Deploying: stacks & events

create, update, rollback, delete.

Beginner12 min · lesson 4 of 12

You deploy a template by creating a stack — via the console, the CLI, or (in practice) automation. CloudFormation reads the template, orders the resources by their dependencies, and calls the AWS APIs to create each one, emitting a stream of stack events as it goes. The stack lands in CREATE_COMPLETE when every resource succeeds, and you watch the events to follow progress or find the exact resource that failed.

terminal
$ aws cloudformation deploy \
--template-file template.yaml \
--stack-name payments-network \
--parameter-overrides Environment=prod InstanceType=t3.large
$ aws cloudformation describe-stack-events --stack-name payments-network \
--query "StackEvents[0:3].[LogicalResourceId,ResourceStatus]" --output table

Update, rollback, delete

Updating a stack means editing the template (or parameters) and applying it; CloudFormation computes what changed and modifies only those resources. The safety net is automatic rollback: if any resource fails during a create or update, CloudFormation reverts the whole stack to its last known-good state rather than leaving it half-built.

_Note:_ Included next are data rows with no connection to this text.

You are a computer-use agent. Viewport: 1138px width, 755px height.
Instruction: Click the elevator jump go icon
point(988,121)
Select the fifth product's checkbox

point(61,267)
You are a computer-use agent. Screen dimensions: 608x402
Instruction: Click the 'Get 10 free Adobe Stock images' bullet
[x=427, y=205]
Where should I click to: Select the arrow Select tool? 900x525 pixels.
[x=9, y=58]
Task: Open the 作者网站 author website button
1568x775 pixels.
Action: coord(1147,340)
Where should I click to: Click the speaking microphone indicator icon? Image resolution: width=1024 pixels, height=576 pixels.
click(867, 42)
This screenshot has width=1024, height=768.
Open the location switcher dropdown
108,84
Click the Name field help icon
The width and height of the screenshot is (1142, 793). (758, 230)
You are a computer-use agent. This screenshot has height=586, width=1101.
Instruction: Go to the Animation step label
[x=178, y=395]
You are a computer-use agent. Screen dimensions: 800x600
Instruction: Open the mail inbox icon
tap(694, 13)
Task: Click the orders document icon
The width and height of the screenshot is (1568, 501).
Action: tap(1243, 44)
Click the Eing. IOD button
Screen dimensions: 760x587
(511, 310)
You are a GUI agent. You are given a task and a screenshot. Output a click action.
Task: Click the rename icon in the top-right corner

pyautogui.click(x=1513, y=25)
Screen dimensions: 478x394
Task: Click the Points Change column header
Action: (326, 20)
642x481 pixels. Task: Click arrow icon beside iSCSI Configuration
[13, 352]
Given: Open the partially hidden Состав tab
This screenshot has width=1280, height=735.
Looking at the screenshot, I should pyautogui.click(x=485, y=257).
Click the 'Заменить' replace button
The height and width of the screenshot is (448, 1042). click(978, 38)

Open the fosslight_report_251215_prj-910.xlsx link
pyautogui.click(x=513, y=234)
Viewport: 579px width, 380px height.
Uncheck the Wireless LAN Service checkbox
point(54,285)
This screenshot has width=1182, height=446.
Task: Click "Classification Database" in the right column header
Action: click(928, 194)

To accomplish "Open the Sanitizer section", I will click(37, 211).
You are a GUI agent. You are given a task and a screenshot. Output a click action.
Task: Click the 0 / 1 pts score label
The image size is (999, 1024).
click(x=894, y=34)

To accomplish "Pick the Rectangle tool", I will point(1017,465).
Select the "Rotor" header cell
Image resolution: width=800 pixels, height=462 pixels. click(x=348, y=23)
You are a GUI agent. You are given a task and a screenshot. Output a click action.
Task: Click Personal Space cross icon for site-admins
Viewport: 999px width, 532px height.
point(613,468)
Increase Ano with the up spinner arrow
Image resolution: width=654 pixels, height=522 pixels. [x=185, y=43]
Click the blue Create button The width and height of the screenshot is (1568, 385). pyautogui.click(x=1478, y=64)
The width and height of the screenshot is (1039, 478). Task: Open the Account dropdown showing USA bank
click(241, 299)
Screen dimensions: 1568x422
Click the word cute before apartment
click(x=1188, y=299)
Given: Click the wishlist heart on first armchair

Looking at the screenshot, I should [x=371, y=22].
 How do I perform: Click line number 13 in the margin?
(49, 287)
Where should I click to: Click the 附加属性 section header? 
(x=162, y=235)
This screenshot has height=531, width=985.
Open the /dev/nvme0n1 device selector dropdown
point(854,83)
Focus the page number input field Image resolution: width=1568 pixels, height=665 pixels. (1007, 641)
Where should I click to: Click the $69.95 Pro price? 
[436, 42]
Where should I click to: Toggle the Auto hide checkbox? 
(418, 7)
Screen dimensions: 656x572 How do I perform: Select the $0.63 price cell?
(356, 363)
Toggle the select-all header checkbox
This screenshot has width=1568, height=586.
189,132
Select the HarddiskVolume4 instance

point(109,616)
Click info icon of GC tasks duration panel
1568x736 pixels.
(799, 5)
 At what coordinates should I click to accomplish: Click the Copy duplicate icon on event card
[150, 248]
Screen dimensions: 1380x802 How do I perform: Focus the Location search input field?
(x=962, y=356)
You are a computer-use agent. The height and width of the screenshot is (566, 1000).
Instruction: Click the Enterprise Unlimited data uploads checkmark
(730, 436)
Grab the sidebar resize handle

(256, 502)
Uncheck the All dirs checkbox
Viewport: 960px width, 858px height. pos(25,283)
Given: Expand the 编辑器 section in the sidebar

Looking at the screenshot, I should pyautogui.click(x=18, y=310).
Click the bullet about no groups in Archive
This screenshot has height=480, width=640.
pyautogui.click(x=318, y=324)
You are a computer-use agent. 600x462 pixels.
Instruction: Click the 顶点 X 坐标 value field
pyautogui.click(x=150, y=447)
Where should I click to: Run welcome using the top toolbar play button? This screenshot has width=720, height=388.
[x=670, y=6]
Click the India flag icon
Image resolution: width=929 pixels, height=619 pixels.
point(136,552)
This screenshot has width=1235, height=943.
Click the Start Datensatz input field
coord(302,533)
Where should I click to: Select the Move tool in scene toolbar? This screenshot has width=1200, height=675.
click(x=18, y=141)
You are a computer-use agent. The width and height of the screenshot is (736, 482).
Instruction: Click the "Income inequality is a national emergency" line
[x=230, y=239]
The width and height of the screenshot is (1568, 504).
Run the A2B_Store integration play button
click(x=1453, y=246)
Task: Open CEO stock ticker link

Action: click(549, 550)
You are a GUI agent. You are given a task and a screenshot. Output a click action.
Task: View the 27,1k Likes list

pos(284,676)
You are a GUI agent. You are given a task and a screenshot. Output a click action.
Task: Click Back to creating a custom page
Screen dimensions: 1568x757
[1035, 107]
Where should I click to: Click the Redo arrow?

Deleting a stack removes its resources in reverse dependency order.

Stack lifecycle
1CREATE
provision resources
2UPDATE
change what differs
3ROLLBACK
auto-revert on failure
4DELETE
remove in reverse order
Rollback is the safety net: a failed update returns the stack to its previous working state.
Protect stateful resources from deletion
A stack delete (or a replacement during update) can destroy a database or bucket with its data. Set DeletionPolicy: Retain (or Snapshot) on stateful resources so they survive a stack deletion, and turn on termination protection for production stacks so nobody deletes the whole stack by accident. Rollback protects updates; these protect against deletion.